In Their Own Words

Anni Liu on “Memory in a Foreign Language”

Memory in a Foreign Language

     weekday afternoons I walk from school to the English
                    class in the foreign     language university

                                 the air is the color of amber                  or it is only
     this way in memory                   which has stained it
                    like a film        remastered

                    here I learn a language           is the way someone you love
     looks when speaking it              and English is my mother

moving her face in ways she does not at home
     long pursed O’s             wide smile       that’s almost a grimace

     the lesson underway:                 sounds with the letter L
                    
I mimic the sounds     my voice swallowed         by the class

     I stretch               my mouth and feel the shape of what
                    I don’t yet understand           chanting                 lack

     luck      lock                     lack      luck
                                                                     lock      and what happens next

     I don’t remember yet





Reprinted from Border Vista (Persea Books, 2022). All rights reserved. Reprinted with the permission of the author.

On “Memory in a Foreign Language”

I’m fascinated by the relationship between language and memory, and my poems are sometimes ways for me to puzzle through the relationship between the two. I was brought to the US when I was almost nine, and I knew about as many words of English. But, being a kid, and the kid of an English teacher especially, I quickly became fluent. After a few years, I’d all but forgotten Chinese. Along with my first language, I severed my past self and her life from my new one willingly, eagerly, like an extraneous and embarrassing appendage I alone possessed.

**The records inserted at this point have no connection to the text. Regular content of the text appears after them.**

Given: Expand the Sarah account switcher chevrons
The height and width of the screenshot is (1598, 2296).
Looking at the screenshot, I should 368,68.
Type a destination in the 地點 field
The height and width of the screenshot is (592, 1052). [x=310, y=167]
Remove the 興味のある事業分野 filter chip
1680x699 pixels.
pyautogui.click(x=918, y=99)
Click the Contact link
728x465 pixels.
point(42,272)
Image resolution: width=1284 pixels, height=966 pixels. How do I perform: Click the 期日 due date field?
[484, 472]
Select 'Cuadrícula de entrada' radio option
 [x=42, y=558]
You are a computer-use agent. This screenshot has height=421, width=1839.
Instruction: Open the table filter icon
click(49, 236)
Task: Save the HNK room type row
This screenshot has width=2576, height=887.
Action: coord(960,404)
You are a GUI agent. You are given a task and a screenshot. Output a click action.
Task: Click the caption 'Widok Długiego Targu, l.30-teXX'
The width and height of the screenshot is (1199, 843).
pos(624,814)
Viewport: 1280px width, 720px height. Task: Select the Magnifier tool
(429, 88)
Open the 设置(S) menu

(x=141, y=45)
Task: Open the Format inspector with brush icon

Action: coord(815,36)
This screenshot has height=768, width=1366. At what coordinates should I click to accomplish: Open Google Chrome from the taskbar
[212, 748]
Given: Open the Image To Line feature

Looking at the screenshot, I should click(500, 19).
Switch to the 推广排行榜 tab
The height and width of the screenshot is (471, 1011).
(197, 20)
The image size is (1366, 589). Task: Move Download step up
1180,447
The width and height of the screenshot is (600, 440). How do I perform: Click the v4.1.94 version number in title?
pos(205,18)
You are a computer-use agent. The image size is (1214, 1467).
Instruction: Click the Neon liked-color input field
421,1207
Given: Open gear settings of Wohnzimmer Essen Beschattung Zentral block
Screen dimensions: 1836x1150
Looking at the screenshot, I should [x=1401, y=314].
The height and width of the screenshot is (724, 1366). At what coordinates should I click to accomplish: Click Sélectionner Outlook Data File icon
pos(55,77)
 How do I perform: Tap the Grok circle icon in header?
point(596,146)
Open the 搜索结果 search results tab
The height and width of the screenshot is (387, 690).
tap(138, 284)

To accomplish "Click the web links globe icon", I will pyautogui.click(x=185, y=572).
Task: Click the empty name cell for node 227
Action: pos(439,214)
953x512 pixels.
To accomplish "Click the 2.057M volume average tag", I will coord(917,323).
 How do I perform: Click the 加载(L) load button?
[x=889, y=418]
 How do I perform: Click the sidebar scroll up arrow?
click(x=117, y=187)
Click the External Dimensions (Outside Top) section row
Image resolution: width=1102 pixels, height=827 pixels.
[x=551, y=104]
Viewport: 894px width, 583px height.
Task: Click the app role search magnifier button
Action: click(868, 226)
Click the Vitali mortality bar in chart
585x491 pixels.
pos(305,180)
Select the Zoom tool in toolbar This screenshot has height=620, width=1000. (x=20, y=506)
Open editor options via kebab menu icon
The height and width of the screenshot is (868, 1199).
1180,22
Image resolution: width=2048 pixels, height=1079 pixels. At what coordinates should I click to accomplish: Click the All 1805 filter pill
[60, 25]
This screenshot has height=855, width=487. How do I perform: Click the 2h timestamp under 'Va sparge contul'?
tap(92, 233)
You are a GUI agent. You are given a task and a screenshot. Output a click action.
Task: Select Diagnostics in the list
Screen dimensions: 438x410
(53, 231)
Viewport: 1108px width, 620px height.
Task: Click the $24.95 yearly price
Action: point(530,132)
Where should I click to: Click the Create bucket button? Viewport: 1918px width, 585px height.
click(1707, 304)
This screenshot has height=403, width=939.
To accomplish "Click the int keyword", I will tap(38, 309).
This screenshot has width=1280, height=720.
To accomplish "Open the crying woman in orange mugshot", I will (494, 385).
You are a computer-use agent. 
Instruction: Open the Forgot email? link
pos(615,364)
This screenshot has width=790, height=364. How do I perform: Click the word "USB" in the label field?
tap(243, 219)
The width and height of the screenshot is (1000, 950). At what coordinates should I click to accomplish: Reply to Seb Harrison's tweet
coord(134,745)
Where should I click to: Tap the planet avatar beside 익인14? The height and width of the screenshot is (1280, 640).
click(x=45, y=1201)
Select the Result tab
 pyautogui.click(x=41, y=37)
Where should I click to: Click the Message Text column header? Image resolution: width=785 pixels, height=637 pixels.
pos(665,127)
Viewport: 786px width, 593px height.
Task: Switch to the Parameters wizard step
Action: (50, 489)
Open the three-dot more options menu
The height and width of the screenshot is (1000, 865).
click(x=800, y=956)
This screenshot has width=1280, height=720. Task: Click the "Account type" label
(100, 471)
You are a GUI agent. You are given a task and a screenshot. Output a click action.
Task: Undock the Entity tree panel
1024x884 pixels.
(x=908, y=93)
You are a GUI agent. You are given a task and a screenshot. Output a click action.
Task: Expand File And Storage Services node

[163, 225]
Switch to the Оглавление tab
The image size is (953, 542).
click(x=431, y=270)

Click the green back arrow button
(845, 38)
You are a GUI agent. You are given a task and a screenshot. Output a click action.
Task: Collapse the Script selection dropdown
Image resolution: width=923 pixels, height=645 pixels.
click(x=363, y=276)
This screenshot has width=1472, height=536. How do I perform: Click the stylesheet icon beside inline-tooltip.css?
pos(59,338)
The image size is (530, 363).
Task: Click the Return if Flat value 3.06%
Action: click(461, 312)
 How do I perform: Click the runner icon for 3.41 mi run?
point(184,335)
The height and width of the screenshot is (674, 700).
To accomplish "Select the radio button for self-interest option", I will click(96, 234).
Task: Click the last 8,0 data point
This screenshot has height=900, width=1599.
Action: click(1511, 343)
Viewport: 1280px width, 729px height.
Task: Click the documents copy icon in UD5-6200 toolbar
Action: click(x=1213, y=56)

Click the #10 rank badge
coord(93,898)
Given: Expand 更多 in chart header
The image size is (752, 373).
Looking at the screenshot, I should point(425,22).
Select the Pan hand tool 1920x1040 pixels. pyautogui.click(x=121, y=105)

It is apparently common for childhood learners of a second language to pass through a silent period. From this time between languages, I have almost no memories, least of all about myself. Inside my brain, a black hole opened, into which entire years silently vanished. In this poem, English is the future, freeing and overwhelming. It carries meaning even before the speaker can understand it. It speaks of hardship even as it functions as social, cultural capital. At the end of the poem, we see the hole created by the disowning of language and the reticence of memory.

What is it now, to recall experiences from that other language and life, to distill them and access them in English? Writing of childhood, I feel as though I’m creating memories, writing the past one scene or line at a time. More than remastering, it feels like an act of ghostly ventriloquism, or like archeological interpretations of compromised artifacts. Whatever it is, it is the only way, until I am fluent again in Chinese, to remember my life.